C’est alors qu’elle les aperçut. Elle ne comprit pas immédiatement ce qu’étaient les longues silhouettes pendues aux branches de cet arbre, découpées dans le contre-jour, au sommet de la crête suivante. Elle ne ressentit rien. Ou pas grand-chose. Un frémissement. Ce manque de réaction aussi la glaça.

Ils entrèrent. Lysbeth remarqua quelques taches de sang sur le seuil et une flaque plus importante dans la pièce principale. Mais pas de corps. Soit il pendait avec les autres, soit Saule leur avait épargné ce spectacle.

L’ermite disparut dans une pièce adjacente et en rapporta une paillasse, qu’il jeta auprès du foyer. Il y allongea Tya et l’enveloppa d’une couverture. Puis il s’autorisa enfin un soupir.

— Nous resterons ici jusque demain, dit-il.

— Au moins nous avons un toit, ici.

— En effet. Nous mettrons peut-être le temps, mais nous atteindrons Tierne.

Il entassa quelques bûches dans le foyer.

— Vous allez faire du feu ?

— C’est un risque qu’on va devoir courir. Son pansement sent mauvais. Je vais le changer et nettoyer la plaie. Il faut faire bouillir de l’eau. Et puis elle risque aussi d’avoir froid la nuit.

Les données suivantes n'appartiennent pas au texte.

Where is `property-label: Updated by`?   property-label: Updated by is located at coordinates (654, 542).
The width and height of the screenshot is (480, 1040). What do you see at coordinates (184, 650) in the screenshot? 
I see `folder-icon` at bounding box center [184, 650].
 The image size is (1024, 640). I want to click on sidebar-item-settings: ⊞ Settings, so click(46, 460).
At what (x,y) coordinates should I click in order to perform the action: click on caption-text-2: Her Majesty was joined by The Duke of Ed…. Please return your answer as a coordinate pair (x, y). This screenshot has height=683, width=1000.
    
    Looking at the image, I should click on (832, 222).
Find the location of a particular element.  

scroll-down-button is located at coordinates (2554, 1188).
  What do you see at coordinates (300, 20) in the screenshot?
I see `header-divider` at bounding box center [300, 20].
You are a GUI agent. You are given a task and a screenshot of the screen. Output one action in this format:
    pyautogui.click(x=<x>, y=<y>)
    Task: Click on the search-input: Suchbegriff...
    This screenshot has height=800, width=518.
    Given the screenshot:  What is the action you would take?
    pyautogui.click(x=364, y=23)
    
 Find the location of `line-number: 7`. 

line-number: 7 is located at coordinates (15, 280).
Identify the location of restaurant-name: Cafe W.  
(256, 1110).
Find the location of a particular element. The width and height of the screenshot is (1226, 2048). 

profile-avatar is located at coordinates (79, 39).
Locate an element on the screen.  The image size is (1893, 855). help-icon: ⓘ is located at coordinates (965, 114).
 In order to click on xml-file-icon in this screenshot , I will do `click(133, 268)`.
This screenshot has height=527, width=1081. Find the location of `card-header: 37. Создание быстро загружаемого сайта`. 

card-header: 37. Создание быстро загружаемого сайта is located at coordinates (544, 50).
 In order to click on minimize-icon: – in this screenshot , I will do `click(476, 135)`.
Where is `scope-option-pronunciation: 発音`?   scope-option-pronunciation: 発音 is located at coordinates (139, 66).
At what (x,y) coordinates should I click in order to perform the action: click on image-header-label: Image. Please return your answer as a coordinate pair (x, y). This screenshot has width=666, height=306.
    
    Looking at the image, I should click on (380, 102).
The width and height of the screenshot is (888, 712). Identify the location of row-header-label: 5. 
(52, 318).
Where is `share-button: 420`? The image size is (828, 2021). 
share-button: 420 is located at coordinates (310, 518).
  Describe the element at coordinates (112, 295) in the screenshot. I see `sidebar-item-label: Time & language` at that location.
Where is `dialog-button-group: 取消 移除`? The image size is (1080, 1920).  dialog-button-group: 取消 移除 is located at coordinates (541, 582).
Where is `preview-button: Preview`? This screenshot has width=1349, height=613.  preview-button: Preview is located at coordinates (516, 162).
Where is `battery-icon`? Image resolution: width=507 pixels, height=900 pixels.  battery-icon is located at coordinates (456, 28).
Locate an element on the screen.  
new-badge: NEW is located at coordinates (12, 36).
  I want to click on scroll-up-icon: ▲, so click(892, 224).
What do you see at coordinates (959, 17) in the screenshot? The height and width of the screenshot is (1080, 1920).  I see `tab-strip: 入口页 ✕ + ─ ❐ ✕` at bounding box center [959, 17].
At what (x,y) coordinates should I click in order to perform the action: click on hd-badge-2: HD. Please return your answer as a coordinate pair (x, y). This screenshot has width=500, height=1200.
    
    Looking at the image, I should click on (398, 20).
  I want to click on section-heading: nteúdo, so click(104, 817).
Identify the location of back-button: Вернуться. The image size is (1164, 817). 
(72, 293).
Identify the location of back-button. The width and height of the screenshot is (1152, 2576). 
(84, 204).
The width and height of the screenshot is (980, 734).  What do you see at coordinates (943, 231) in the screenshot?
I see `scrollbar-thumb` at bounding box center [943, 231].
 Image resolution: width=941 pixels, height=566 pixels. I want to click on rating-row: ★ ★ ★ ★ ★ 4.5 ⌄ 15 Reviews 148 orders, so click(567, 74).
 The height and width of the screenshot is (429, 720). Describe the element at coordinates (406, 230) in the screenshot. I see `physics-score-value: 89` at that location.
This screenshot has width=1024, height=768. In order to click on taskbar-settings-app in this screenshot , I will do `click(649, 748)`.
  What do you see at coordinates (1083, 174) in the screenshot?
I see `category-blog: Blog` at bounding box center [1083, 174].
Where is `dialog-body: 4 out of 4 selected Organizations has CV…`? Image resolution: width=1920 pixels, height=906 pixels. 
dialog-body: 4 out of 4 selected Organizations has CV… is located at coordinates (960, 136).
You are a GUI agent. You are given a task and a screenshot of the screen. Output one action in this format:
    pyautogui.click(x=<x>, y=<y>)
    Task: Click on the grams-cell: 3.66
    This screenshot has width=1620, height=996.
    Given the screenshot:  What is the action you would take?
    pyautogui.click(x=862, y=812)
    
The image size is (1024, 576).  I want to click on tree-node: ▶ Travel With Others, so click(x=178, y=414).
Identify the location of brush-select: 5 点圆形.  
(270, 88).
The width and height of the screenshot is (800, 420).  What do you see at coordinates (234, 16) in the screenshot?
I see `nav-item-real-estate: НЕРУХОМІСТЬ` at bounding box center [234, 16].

Lysbeth s’agenouilla à côté de la paillasse. Elle prit la main de sa fille dans les siennes. Brûlante. La petite s’était déjà assoupie.

— Je peux m’occuper de quelque chose ? Aller chercher l’eau ?

— Je vais m’en charger, répondit Saule, c’est peut-être plus prudent.

— Je me sens… impuissante.

— Il y a un cellier derrière. Je crois qu’ils n’y ont pas touché non plus. Vous pouvez voir s’il n’y a pas quelques provisions à récupérer.

— D’accord.

Ils se levèrent. Saule ramassa un seau, prit la direction de la porte puis s’immobilisa soudain sur le seuil.

— Qu’y a-t-il ? s’inquiéta Lysbeth.

— Le chien. Il a fini par arriver.

Elle jeta un œil par-dessus son épaule. La pauvre bête était allongée juste devant la porte, au milieu du passage. Sa cage thoracique se gonflait et se dégonflait lentement. L’ermite s’accroupit et le caressa. Le chien émit un gémissement presque inaudible.

— Ça aussi, je vais devoir m’en occuper.